This is a continuation of my last post (same disclaimers, even more relevant this time!).
As features for this new version, I wanted static types, flow control, and generally a better architecture for it to be more easily extendable. Previously dubbed "The Second", this was not a very accurate name. While v2.0 was a complete rebuild, I hadn't fully figured out what the new architecture needed to look like. I did make some significant improvements in some parts, but others looked just like a refactoring of the old code. The main areas of improvement namely were types and tokenization. The latter allowed for fancy exceptions which made debugging much easier. In my first post, I described how I removed empty lines within brackets. That didn't alter the semantics of the code, but it changed the shape meaning line and column numbers were off. To combat this, the new tokenization was simply no longer dependent on the EOL character.
Some tests and errors
1)
vec3 a = [1,2,3]
vec3 b = [4,5,6]
a = a + b + c
ExpressionParserTyped.Core.Exceptions.BASE_EXCEPTION:
+----------------------------------------------------------------
| SyntaxError in line 2.1:
| vec3 b = [4,5,6]
| ^^^^
| | Expected ;
+----------------------------------------------------------------
2)
vec3 a = [1,2,3];
vec3 b = [4,5,6];
a = a + b + c;
ExpressionParserTyped.Core.Exceptions.BASE_EXCEPTION:
+----------------------------------------------------------------
| MemoryError in line 3.13:
| a = a + b + c;
| ^
| | Could not find 'c' in memory
+----------------------------------------------------------------
3)
vec3 a = [1,2,3];
vec3 b = [4,5,6];
vec2 c = [0,0];
a = a + b + c;
ExpressionParserTyped.Core.Exceptions.BASE_EXCEPTION:
+----------------------------------------------------------------
| MathError in line 4.13:
| a = a + b + c;
| ^
| | Operation not defined MXVector3 + MXVector2
+----------------------------------------------------------------
While I added casting for some types, it seems I forgot some. All this shinyness is great! But it distracts from the fact that two out of three requirements were not fulfilled. Sure, it was able to do some basic math with integers, floats, vectors, and matrices, I could now write functions in the code itself and it had some pretty errors, but it still had no flow control, and at this point also no integration with Maya. And even though I built this version in a more extendable way, this was only true for binary atomic operations, not overall new expressions (or even unary operators). But that's exactly what I needed for statements like conditions or loops. So back to the drawing board...

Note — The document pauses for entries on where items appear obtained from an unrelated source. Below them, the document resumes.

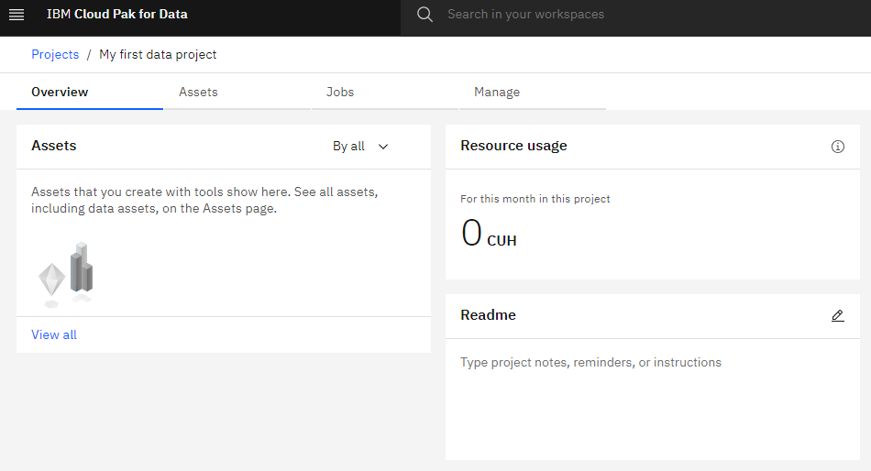Click 'My first data project' breadcrumb text
Image resolution: width=871 pixels, height=471 pixels.
[x=158, y=55]
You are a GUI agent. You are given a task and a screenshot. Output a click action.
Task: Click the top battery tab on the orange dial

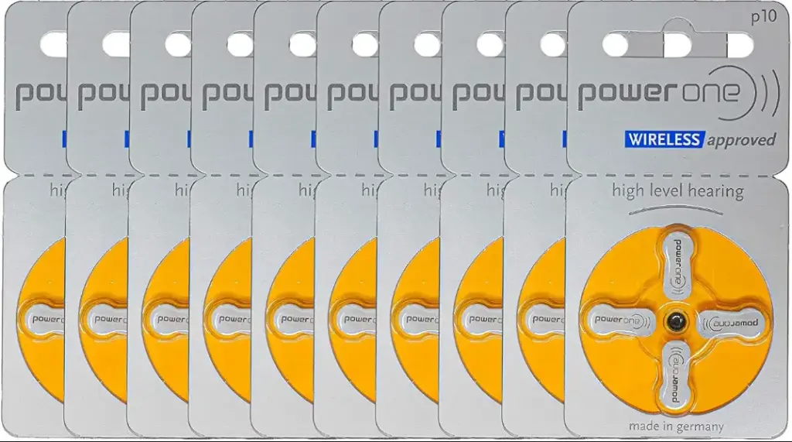(x=676, y=266)
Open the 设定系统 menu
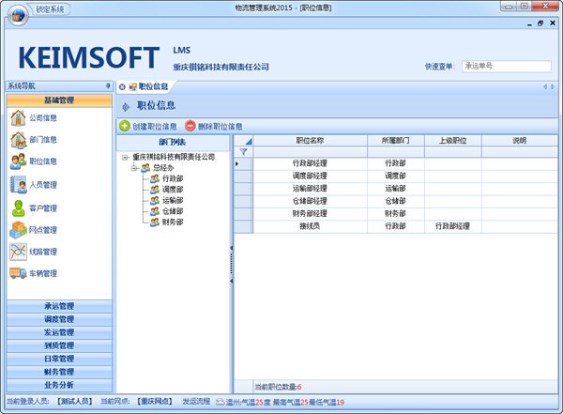The image size is (563, 414). click(50, 8)

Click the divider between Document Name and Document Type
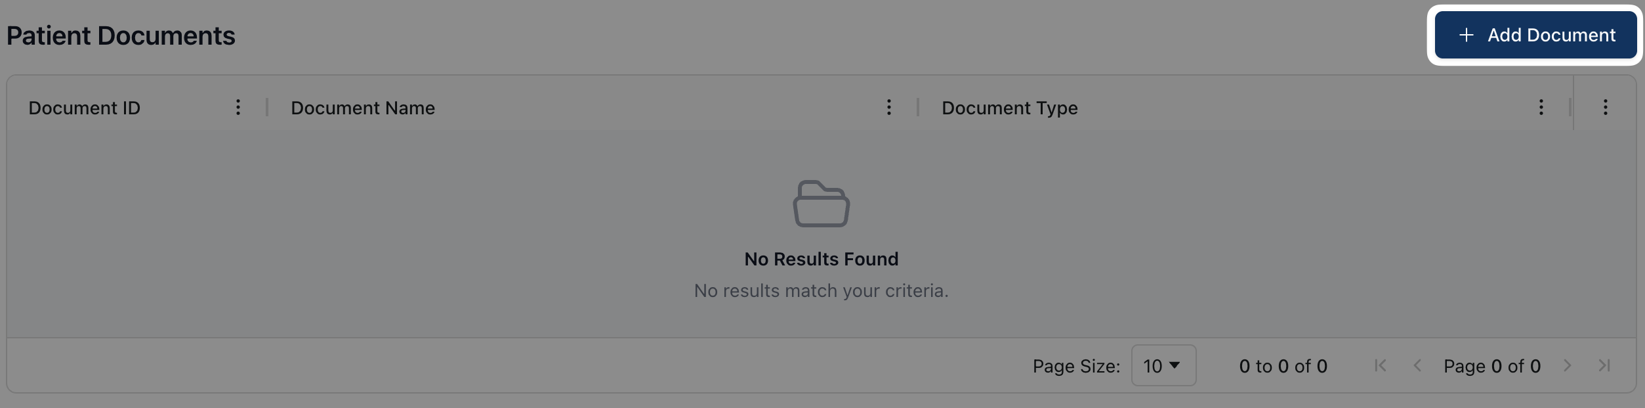[x=918, y=107]
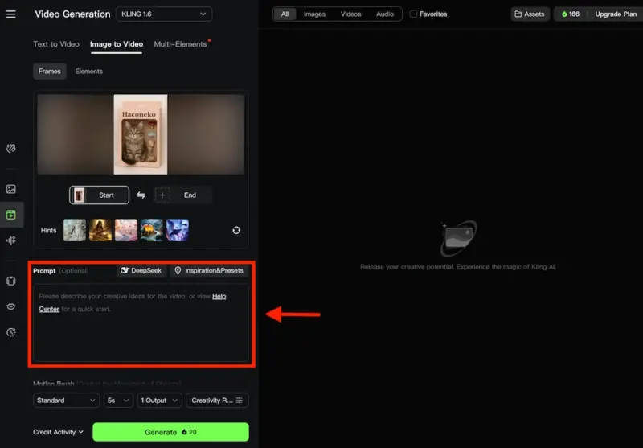
Task: Expand the Standard mode dropdown
Action: 66,401
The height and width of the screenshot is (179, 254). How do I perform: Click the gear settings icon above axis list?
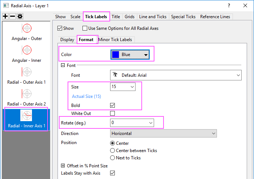[19, 16]
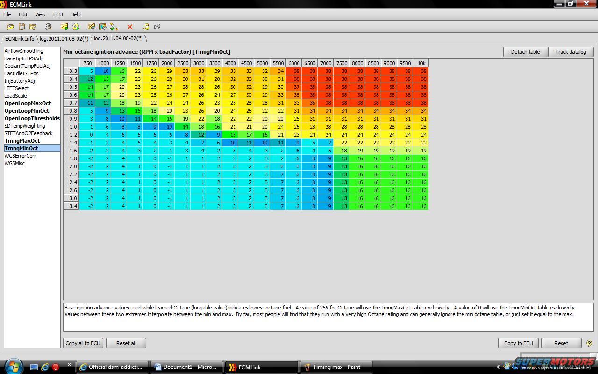
Task: Launch Internet Explorer from quick launch
Action: (45, 367)
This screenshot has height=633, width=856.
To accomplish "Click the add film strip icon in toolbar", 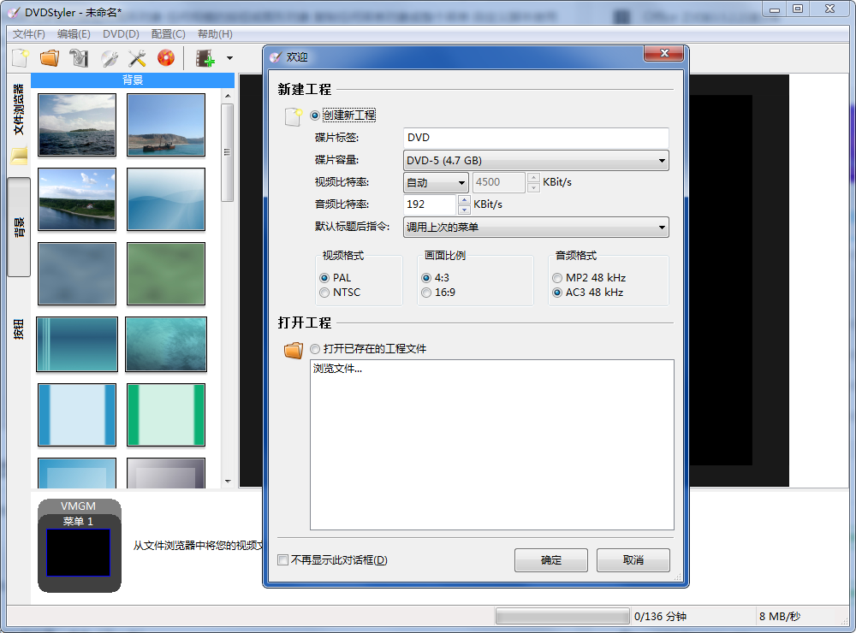I will pos(205,57).
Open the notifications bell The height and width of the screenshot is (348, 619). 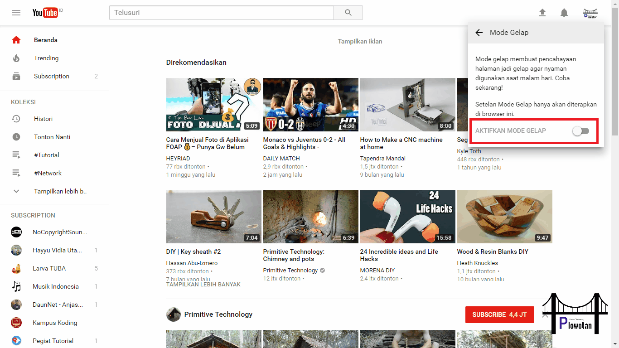pyautogui.click(x=564, y=13)
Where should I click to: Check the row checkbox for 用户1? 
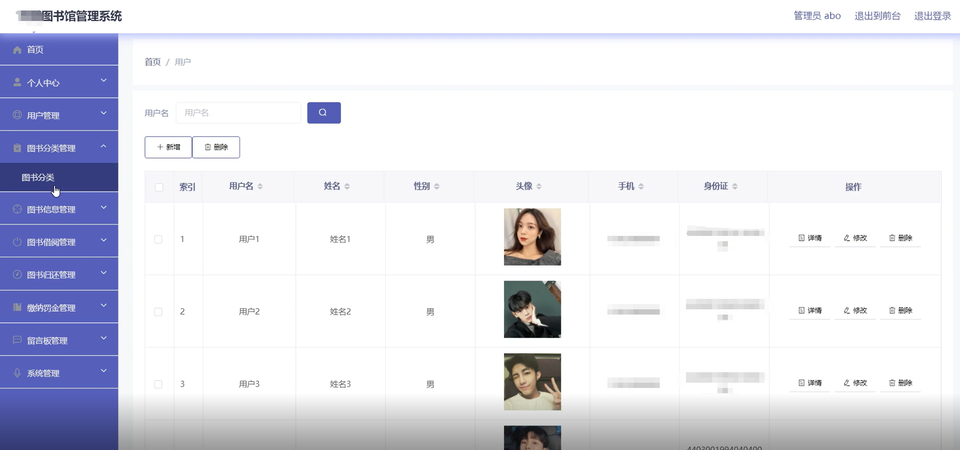tap(159, 239)
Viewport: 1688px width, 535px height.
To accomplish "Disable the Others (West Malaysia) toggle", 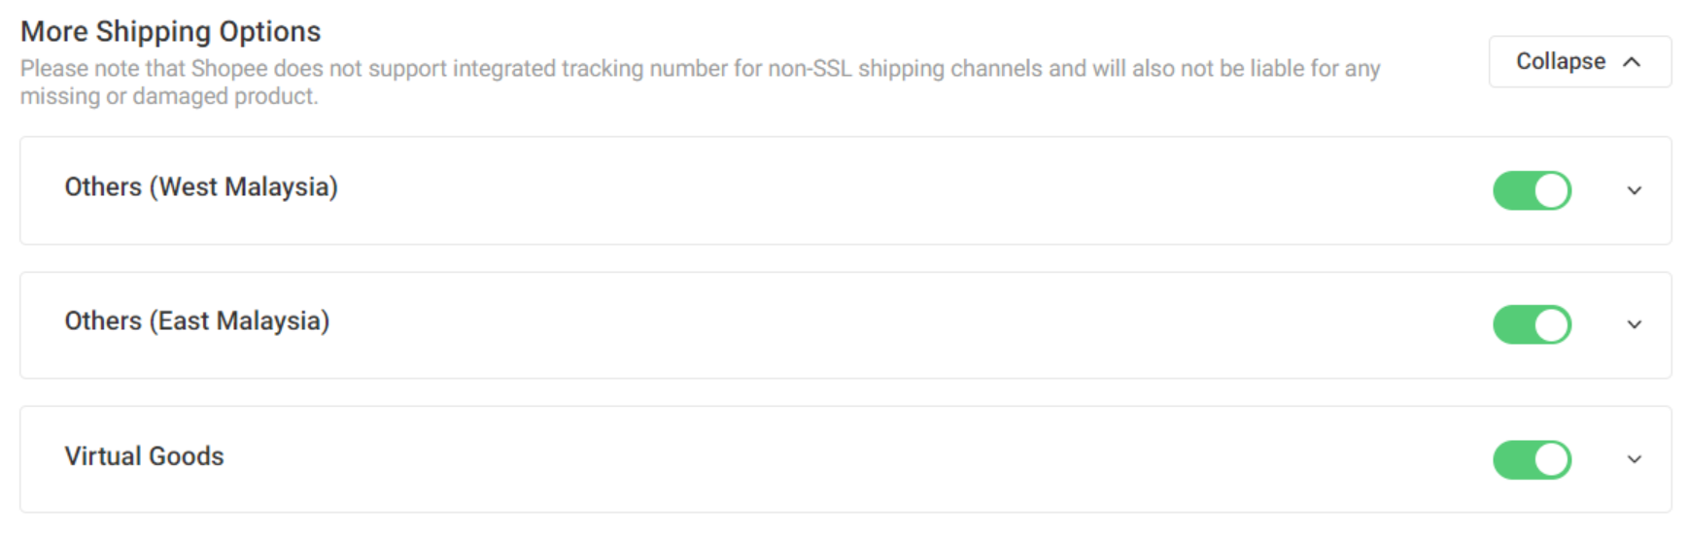I will [x=1531, y=190].
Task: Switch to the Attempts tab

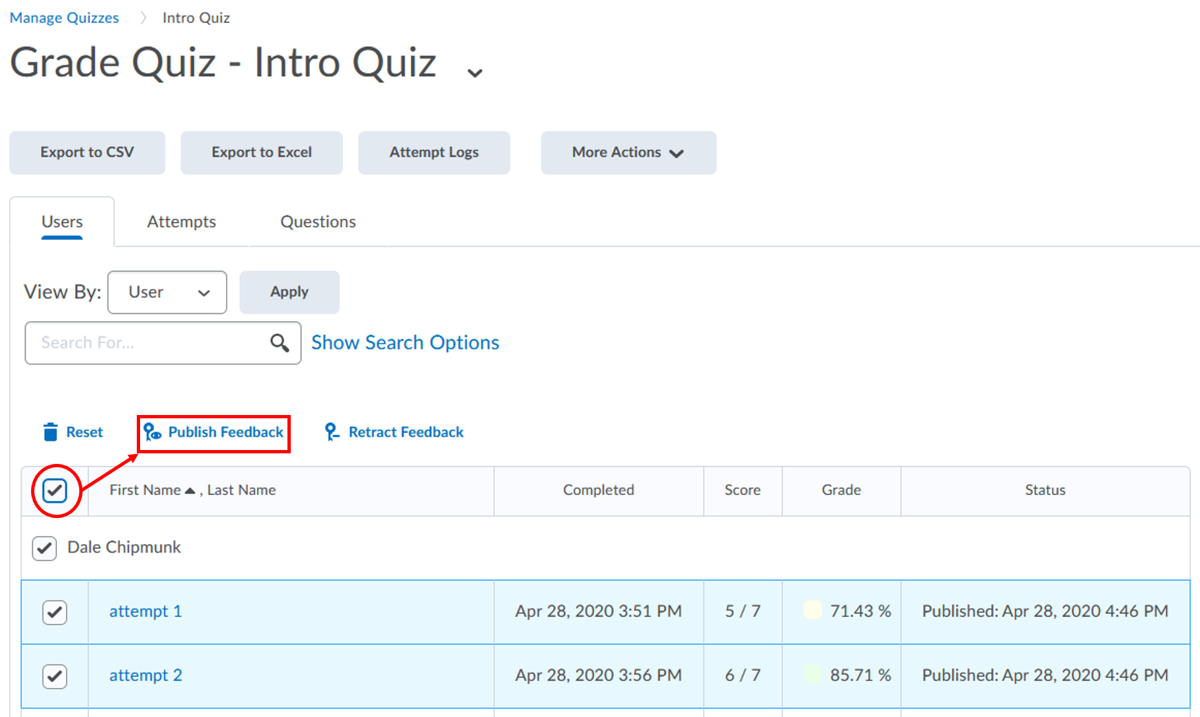Action: [x=181, y=221]

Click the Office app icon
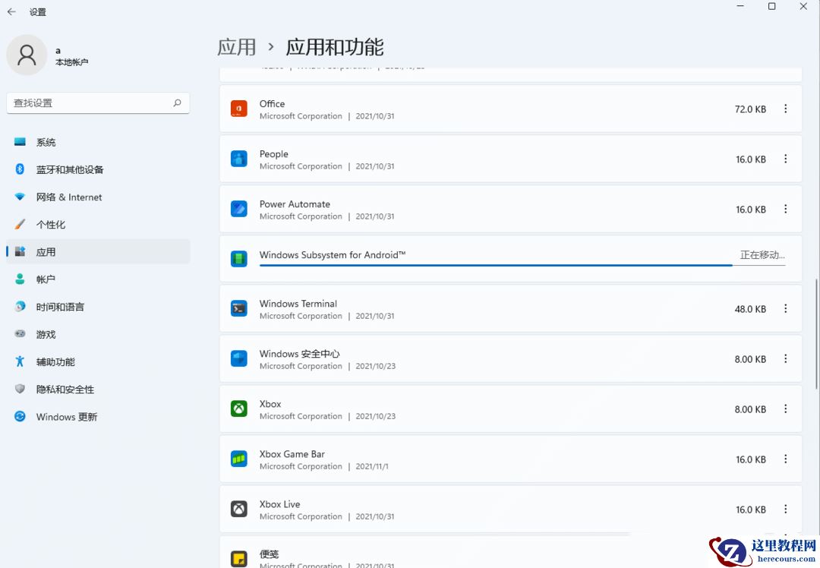click(238, 109)
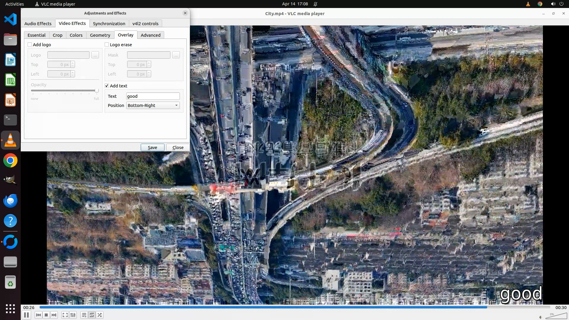Click the Save button
This screenshot has width=569, height=320.
[x=152, y=147]
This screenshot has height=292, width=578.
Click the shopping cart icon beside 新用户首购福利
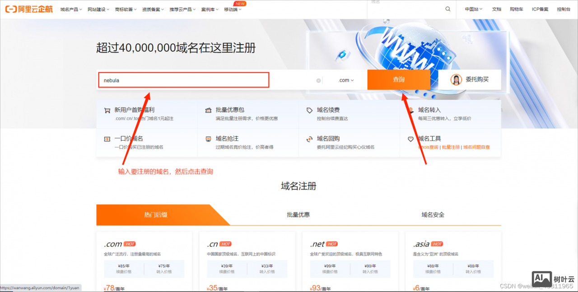point(107,110)
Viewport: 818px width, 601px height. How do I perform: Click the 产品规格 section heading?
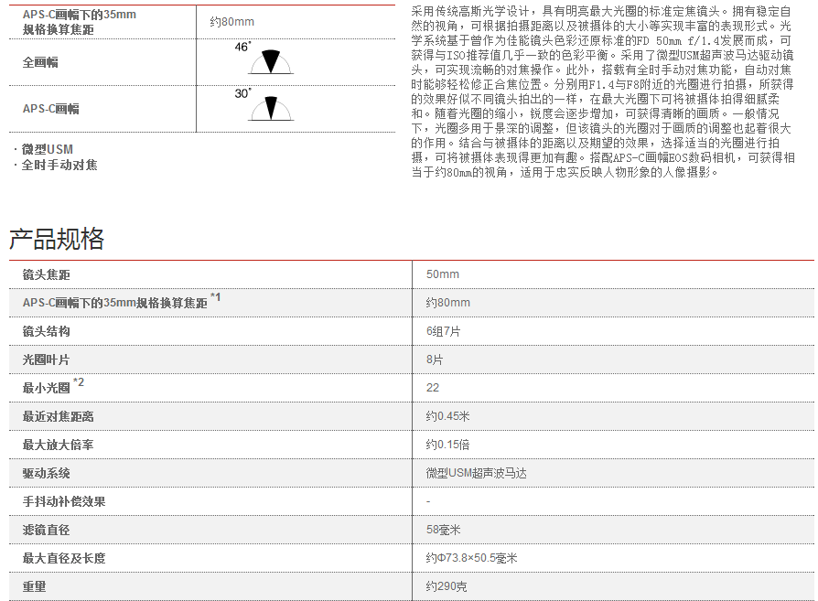click(57, 239)
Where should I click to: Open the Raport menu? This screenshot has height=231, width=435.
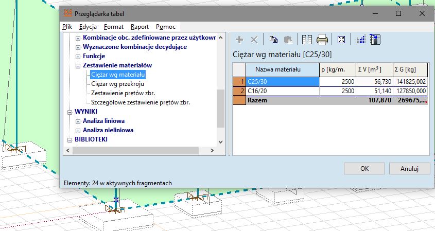tap(140, 27)
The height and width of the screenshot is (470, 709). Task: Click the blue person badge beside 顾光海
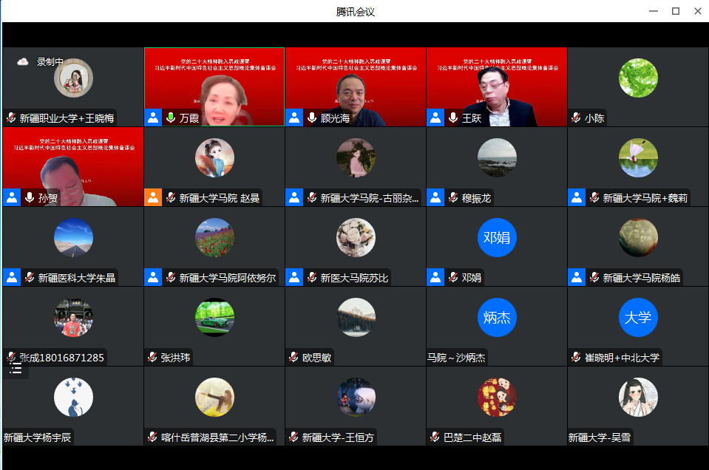(x=294, y=118)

Writing a toy language... or something?
My requirements were still the same but I had to do something fundamentally different. At that point, it occurred to me that the features I intended to implement were not necessarily part of an expression parser, after all, there is a difference between expressions and statements, but instead more something you'd expect from a simple programming language. Something one will inevitably come across at this point is LLVM. Given that I didn't really know what I had to do, switching to a new tool was unlikely going to solve that problem. I might revisit this later, we'll see.
In the previous post, I briefly mentioned grammar. In Don's implementation, you can find a comment describing his grammar at the top of the file. I needed a function that could parse the code based on a given grammar (turns out, that's how Python works).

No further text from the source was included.